Nur in einem Pakt mit Russland könne Europa sich von dieser (was auch immer sie sein mag) Fremdherrschaft befreien. Das sind nur die gängigsten Erzählmuster, die heute tief in politische und gesellschaftliche Kreise wirken, und als Erklärung für so ziemlich alle Ereignisse herhalten müssen.
Faszinierend daran ist: es könnte ja tatsächlich so sein. Allerdings nur dann, wenn man die Fakten beiseite schiebt, und Handlungen immer nur als Teil eines großen Plans sieht, über den eine bestimmte Gruppen von Leuten die Welt steuert. Ob dieser "große Plan" die Erklärung dafür sein könnte, warum dieses Erzählmuster auch in katholisch-konservativen Kreisen so massiv einschlägt, wäre einmal eine eigene Untersuchung wert.
Am 28. März 2018 veröffentlichte die Hohe Repräsentantin der EU für Außen- und Sicherheitspolitik einen "Aktionsplan zur militärischen Mobilität" in der EU. Kaum war die Pressemeldung der EU-Kommission dazu publiziert, kamen über die üblichen Kanäle schon die Meldungen, wonach nun endlich klar sei, die EU werde von den USA in Kriegsvorbereitungen gegen Russland gehetzt. Sämtliche EU-Länder werden nun "von der EU" angehalten, Straßen und Brücken so auszubauen, dass die Panzer ungehindert Richtung Osten rollen können.

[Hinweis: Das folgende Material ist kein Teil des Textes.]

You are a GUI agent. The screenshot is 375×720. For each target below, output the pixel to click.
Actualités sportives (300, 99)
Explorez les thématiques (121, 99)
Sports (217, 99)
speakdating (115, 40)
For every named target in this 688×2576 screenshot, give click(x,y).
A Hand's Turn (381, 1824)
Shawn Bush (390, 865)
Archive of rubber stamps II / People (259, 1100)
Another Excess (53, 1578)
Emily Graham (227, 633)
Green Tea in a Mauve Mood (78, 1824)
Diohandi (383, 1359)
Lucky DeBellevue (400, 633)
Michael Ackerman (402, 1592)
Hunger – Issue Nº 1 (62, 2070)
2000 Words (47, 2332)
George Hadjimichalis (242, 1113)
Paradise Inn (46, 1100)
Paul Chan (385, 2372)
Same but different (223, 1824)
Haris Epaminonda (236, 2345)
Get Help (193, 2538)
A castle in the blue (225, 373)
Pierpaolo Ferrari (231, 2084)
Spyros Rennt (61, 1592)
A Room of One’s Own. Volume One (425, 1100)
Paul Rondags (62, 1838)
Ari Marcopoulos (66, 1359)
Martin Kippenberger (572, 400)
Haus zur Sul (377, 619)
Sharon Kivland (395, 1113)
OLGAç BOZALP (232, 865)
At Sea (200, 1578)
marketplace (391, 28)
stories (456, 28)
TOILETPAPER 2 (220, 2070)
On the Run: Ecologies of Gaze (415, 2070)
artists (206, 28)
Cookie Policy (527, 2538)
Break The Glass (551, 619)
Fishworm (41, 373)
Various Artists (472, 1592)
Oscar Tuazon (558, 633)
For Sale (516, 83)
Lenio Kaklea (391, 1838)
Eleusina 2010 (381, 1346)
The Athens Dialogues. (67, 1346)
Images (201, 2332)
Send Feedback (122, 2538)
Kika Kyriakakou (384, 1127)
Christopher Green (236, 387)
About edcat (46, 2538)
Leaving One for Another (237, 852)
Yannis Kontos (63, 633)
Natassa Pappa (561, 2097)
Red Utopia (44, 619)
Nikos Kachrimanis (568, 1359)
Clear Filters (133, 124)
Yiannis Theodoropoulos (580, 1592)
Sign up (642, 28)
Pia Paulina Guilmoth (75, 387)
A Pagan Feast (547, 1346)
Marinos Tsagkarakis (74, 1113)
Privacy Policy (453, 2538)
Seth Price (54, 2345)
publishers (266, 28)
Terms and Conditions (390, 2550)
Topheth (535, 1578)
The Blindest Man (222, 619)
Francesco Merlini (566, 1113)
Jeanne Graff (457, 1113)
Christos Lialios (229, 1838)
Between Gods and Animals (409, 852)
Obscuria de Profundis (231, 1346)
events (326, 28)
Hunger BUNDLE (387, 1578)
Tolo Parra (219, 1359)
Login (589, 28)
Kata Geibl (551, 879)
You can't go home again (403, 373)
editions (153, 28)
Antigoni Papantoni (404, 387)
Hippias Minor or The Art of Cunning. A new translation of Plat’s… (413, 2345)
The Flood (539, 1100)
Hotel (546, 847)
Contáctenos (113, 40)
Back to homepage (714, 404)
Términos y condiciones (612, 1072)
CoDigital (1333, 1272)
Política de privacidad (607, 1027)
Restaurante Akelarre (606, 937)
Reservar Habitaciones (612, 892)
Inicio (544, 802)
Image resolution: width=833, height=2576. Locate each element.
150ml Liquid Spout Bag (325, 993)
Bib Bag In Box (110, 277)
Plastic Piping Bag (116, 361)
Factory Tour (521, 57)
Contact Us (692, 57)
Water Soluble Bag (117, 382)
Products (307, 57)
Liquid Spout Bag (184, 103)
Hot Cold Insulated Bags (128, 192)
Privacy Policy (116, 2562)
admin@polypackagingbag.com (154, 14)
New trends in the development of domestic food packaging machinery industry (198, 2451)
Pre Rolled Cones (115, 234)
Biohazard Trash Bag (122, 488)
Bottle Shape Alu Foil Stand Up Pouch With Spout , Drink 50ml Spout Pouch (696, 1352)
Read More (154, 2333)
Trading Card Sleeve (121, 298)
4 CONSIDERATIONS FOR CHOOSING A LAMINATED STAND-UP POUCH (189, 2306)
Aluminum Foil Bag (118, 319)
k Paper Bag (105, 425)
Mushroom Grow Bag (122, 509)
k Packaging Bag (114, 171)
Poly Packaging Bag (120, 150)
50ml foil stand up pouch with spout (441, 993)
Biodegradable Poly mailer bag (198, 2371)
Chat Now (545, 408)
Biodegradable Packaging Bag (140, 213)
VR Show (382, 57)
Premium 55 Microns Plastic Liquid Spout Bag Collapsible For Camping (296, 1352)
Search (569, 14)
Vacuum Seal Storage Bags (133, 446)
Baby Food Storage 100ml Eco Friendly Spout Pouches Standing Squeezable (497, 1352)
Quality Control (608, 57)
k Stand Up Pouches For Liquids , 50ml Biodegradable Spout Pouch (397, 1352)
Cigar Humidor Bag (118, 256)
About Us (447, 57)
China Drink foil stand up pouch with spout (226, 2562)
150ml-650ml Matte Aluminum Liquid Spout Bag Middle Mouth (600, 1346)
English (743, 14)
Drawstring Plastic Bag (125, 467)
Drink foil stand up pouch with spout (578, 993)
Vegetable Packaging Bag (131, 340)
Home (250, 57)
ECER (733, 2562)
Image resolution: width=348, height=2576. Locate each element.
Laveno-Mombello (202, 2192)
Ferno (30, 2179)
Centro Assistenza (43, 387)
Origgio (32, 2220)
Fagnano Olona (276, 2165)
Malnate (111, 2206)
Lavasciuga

Ein Blick in den Aktionsplan lässt die Sache schon etwas weniger dramatisch erscheinen. Das Papier wurde bereits im Vorjahr von Kommissionspräsident Juncker in seiner "State of the Union" Rede für dieses Frühjahr angekündigt. Nichts deutet darauf hin, dass hier irgendwer in einen Krieg gehetzt werden solle. Der Aktionsplan gibt den gemeinsamen Diskussionsstand der EU-Länder zur Sicherheitspolitik im Bereich der Mobilität wieder. Er skizziert die nach wie vor gegebene Kleinräumigkeit Europas in der Sicherheitsfrage und versucht, Lösungswege aufzuzeigen. Im EU-Binnenmarkt gibt es mittlerweile funktionierende Abläufe im grenzüberschreitenden Transport von Gefahrengütern. Bei militärischen Transporten aber funktioniert der Binnenmarkt offenbar nach wie vor nicht.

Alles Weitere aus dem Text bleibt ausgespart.